Cas heaves up, Dean’s arm around his shoulders. “Let’s go, Dean.”

Sam watches Dean grip Cas’s far shoulder tight, pull at his jacket with his free hand. Dean winces as they walk, and Sam figures it’s the concussion nausea. “Did he know?” Dean asks, hoarse, wild-eyed, keeps his head upright for a full three seconds before he slumps forward, exhausted by it, probably. “S’that why— why he sent me here?”

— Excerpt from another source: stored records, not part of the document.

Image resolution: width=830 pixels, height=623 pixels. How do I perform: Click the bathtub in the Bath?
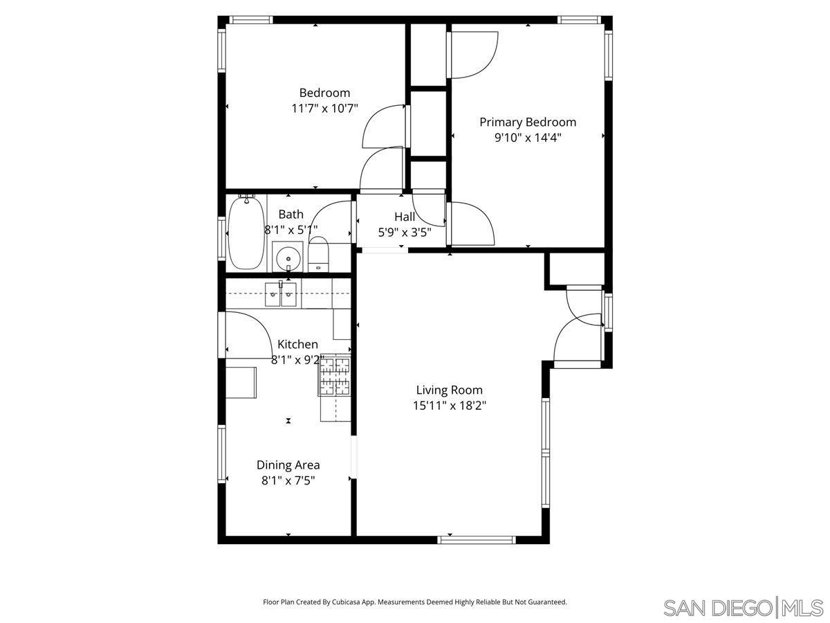[x=246, y=233]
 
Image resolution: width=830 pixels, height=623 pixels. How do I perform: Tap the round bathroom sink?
[x=287, y=259]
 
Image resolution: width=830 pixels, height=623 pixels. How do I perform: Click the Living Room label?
[x=449, y=390]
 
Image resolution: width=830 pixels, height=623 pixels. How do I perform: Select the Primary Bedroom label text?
[x=528, y=123]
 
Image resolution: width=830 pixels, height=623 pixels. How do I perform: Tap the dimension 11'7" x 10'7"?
[x=324, y=109]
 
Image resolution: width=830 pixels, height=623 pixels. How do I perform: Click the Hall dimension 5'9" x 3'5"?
[x=405, y=233]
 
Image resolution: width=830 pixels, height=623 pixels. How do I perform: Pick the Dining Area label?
[x=288, y=465]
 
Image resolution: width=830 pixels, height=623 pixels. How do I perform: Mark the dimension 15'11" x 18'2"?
[x=450, y=406]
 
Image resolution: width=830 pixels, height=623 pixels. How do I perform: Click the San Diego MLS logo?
[x=743, y=608]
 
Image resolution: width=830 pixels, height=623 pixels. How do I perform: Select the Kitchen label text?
[x=297, y=344]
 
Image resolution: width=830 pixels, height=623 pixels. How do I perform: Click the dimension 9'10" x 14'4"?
[x=527, y=138]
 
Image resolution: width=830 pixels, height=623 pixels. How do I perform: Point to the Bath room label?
[x=290, y=215]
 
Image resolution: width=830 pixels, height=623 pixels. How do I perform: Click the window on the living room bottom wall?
[x=477, y=539]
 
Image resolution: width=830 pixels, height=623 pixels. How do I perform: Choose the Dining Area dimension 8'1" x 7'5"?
[x=288, y=480]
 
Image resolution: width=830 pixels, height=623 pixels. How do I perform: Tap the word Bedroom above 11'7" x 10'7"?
[x=324, y=93]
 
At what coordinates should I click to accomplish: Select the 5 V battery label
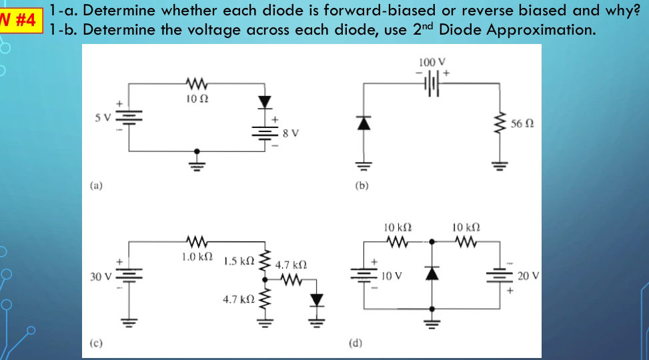pos(102,117)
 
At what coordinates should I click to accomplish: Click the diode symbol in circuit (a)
pos(266,102)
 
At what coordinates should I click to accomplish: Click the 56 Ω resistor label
pos(522,124)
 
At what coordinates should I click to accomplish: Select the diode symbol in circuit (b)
pos(363,123)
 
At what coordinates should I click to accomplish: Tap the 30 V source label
pos(100,277)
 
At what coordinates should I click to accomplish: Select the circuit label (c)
pos(97,343)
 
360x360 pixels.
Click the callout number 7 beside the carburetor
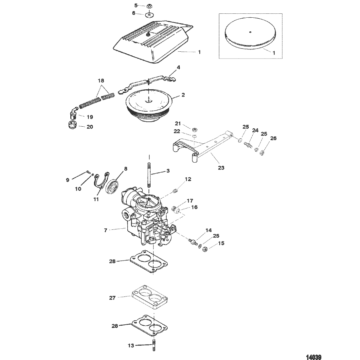point(106,230)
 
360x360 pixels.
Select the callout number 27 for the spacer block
point(112,298)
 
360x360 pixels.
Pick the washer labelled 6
point(150,15)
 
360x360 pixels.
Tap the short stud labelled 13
point(153,345)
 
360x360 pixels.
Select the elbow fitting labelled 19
point(73,113)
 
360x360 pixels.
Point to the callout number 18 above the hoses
point(101,81)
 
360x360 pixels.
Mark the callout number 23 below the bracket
point(221,168)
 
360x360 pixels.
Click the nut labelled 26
point(262,152)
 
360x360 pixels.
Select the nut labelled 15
point(205,249)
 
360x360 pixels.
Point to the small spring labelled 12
point(176,190)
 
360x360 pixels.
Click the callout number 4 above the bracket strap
point(178,67)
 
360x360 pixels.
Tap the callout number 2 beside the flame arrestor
point(183,95)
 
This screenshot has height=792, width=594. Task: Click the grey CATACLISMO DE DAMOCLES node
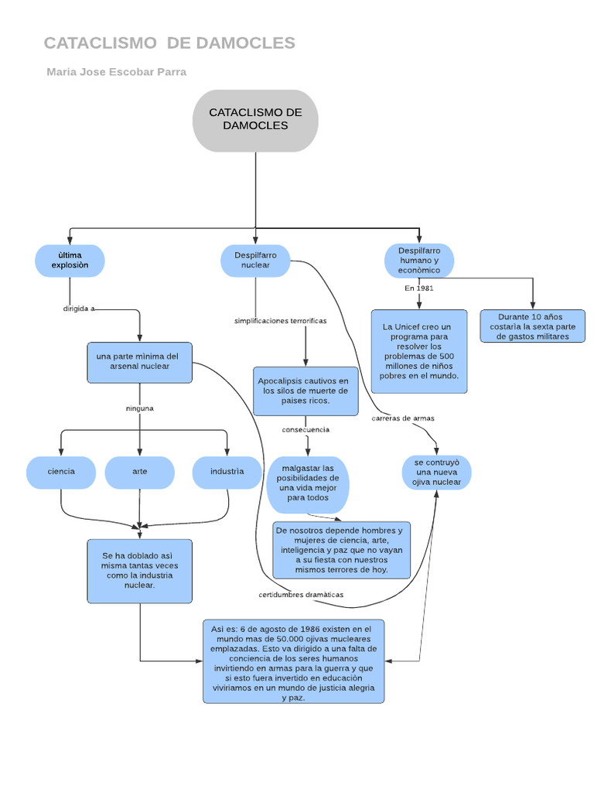pyautogui.click(x=255, y=120)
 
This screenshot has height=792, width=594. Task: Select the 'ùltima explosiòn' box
pyautogui.click(x=70, y=261)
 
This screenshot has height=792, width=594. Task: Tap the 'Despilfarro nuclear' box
pyautogui.click(x=255, y=261)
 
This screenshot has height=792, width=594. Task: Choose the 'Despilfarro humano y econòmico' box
pyautogui.click(x=419, y=261)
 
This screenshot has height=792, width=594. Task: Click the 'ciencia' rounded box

Fuck. Sam can’t watch this. Eventually he works up the guts to say, “Just walk forward a few steps, man. Don’t need to think about it.”

Cas and Dean trudge forward a few steps, steady as tacked horses. Sam follows them, and then, when Cas trips over a branch and Dean makes a really goddamn pathetic little sound, Sam ducks under Dean’s arm to take his other side. He should’ve just insisted on it at first. He’s just. He’s always scared.

“I did it right,” Dean whispers, so quiet Sam might not’ve heard it if he’d still been behind them, “Did he know? But I’m not— I wouldn’t—”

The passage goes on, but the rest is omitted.